Menguat 0,2%, Rupiah Finis di Peringkat Tiga

Hidayat Setiaji, CNBC Indonesia
12 October 2018 16:44
Menguat 0,2%, Rupiah Finis di Peringkat Tiga
Ilustrasi Rupiah dan Dolar AS (CNBC Indonesia/Muhammad Sabki)
Jakarta, CNBC Indonesia - Nilai tukar rupiah terhadap dolar Amerika Serikat (AS) ditutup menguat di perdagangan pasar spot awal pekan ini. Namun dolar AS gagal dijaga di bawah Rp 15.200. 

Pada Jumat (12/10/2018), US$ 1 sama dengan Rp 15.200 kala penutupan pasar spot. Rupiah menguat 0,2% dibandingkan posisi penutupan perdagangan hari sebelumnya.  
Posisi rupiah pada penutupan pasar spot identik dengan kala pembukaan. Rupiah sempat menguat lebih tajam dari ini, dan bahkan menjadi yang terbaik di antara mata uang Asia.


Berikut pergerakan kurs dolar AS terhadap rupiah sepanjang hari ini: 



Seperti halnya rupiah, berbagai mata uang Asia pun mampu menguat terhadap dolar AS. Hari ini rupiah harus puas finis di posisi ketiga. Mata uang dengan kinerja terbaik jatuh kepada rupee India, dan posisi runner-up ditempati dolar Taiwan. 

Berikut perkembangan nilai tukar dolar AS terhadap sejumlah mata uang Asia pada pukul 16:16 WIB: 

 

Angin surga bertiup kencang bagi rupiah dan mata uang Asia lainnya. Angin ini datang dari kabar rencana pertemuan Presiden AS Donald Trump dan Presiden China Xi Jinping di sela-sela KTT G20 di Argentina bulan depan. 

"Ada perkembangan ke arah sana, tetapi belum konkret. Mereka (Trump dan Xi) punya banyak hal yang perlu dibicarakan, jadi kita lihat nanti," kata Lawrence 'Larry' Kudlow, Penasihat Ekonomi Gedung Putih, mengutip CNBC Internasional. 

G20 pun siap menjadi fasilitator pertemuan tersebut. Nicolas Dujovne, Menteri Keuangan Argentina, mengatakan tensi perang dagang As vs China harus diredakan.  

"G20 bisa menyediakan ruang untuk diskusi. Kita tahu bahwa tensi perdagangan sedang naik, dan kita semua harus berupaya menyelesaikannya. Kita semua sepakat tensi dagang ini harus diturunkan karena berdampak kepada sentimen di pasar dan volatilitas," tegas Dujovne, mengutip Reuters. 

Perang dagang AS vs China adalah salah satu risiko terbesar di perekonomian global saat ini.
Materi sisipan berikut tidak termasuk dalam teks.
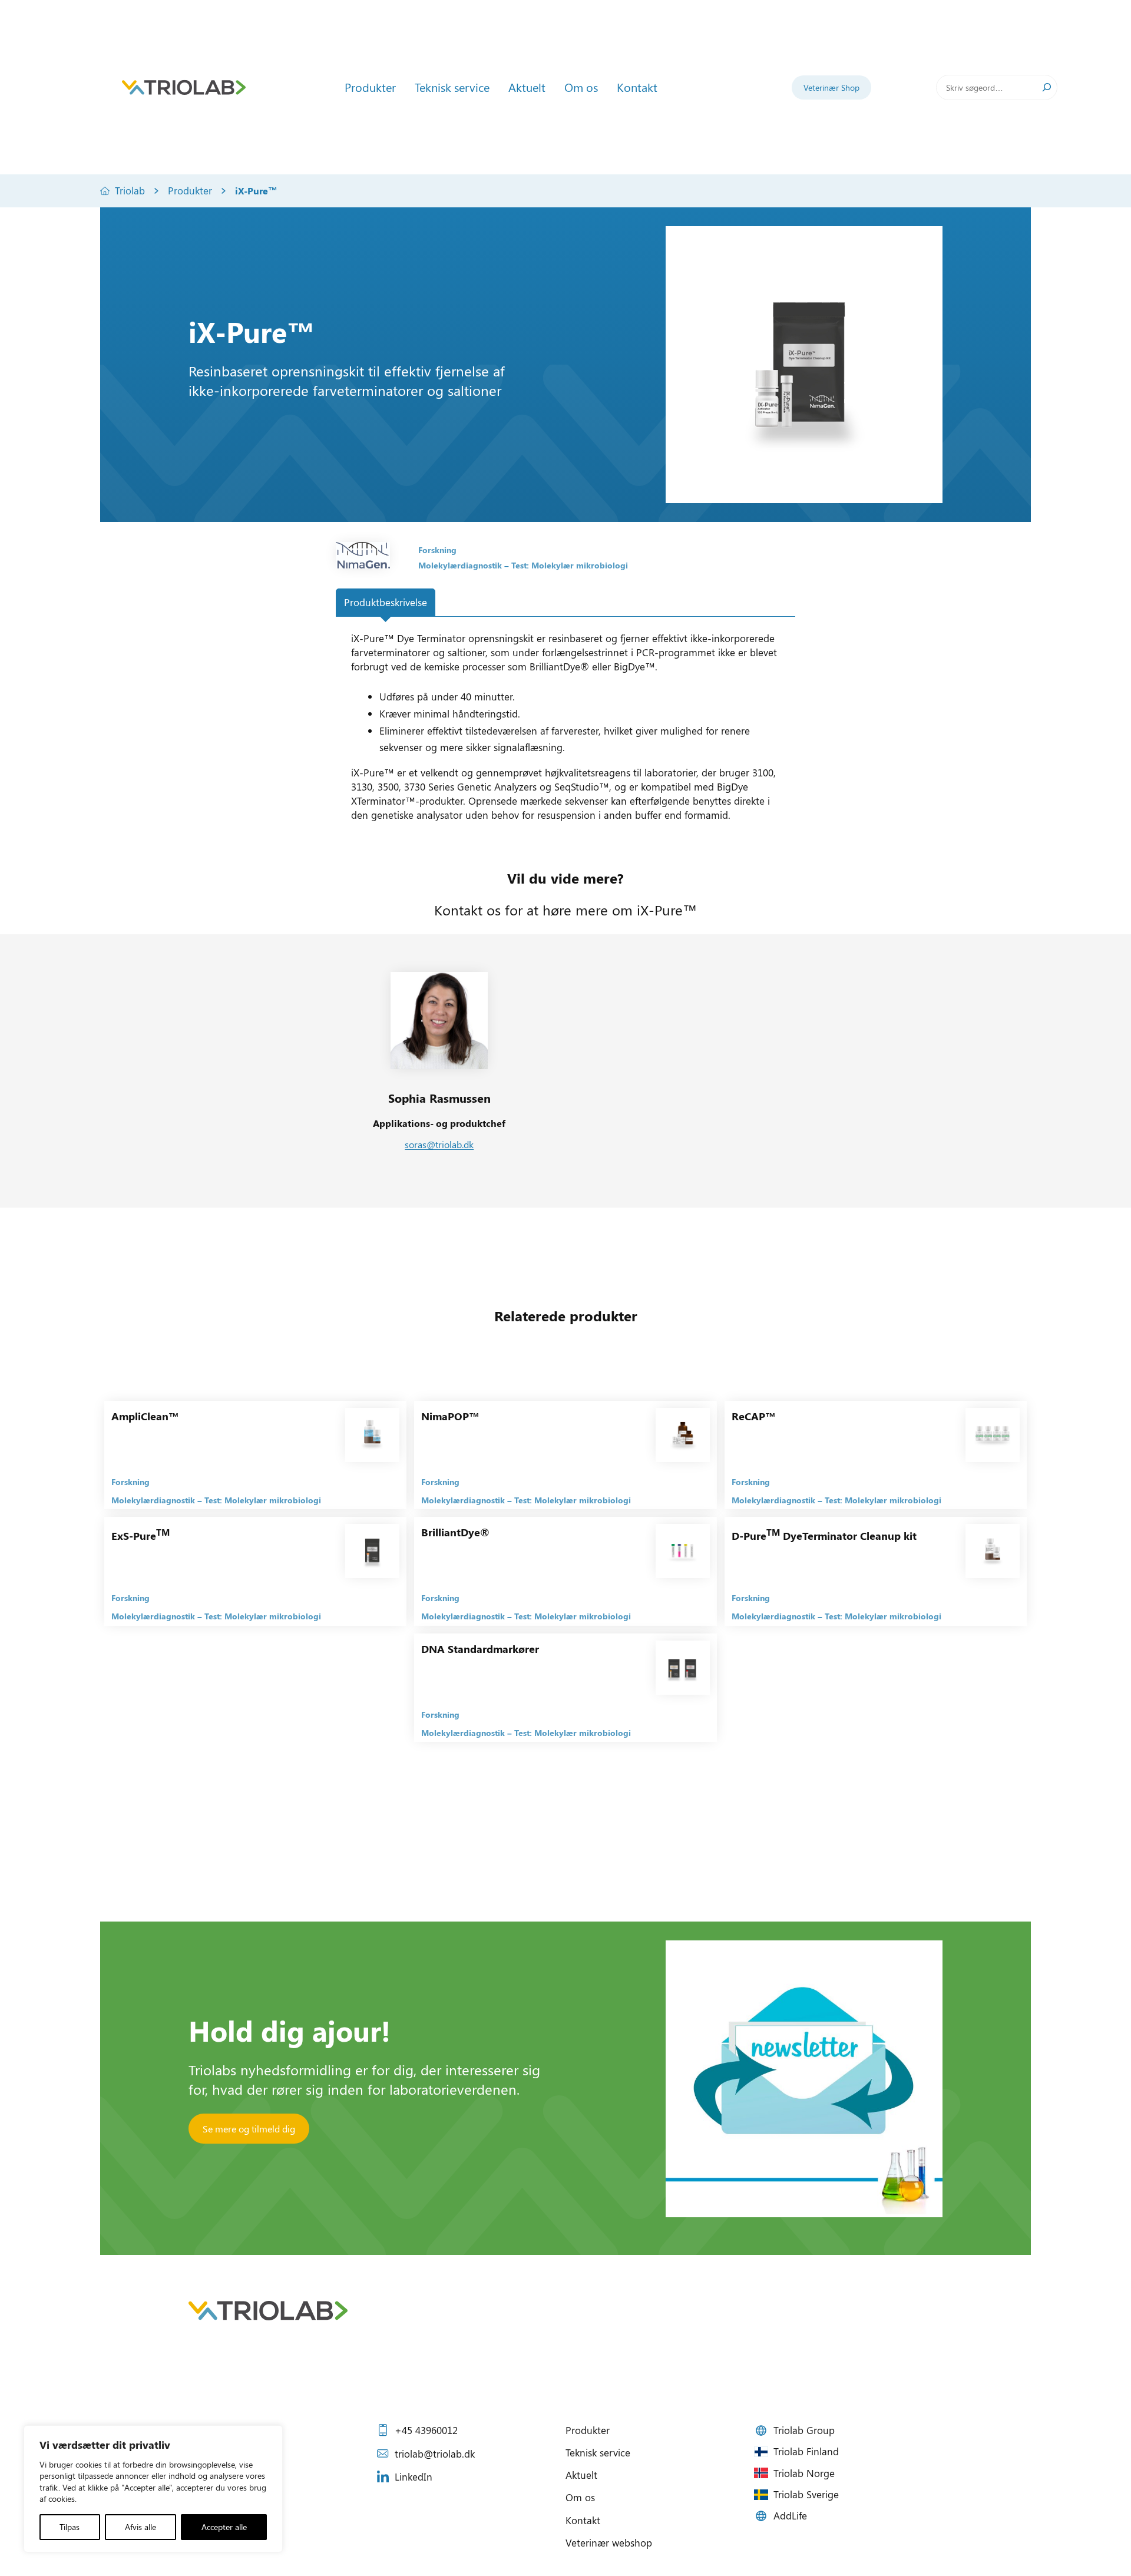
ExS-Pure (140, 1536)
Bagaimana tidak, keduanya adalah kekuatan ekonomi terbesar dunia saat ini. Saat mereka saling hambat perdagangan, maka rantai pasok (supply chain) global tentu terganggu. 

Belum lagi perang dagang ini melebar jadi perang mata uang dan perang investasi. China dituding sengaja melemahkan mata uang yuan agar produk mereka tetap murah dan laku di pasar ekspor. Sementara AS tengah menggodok rencana membatasi aktivitas investasi perusahaan China di Negeri Paman Sam dengan alasan menjaga kepentingan dan keamanan nasional. 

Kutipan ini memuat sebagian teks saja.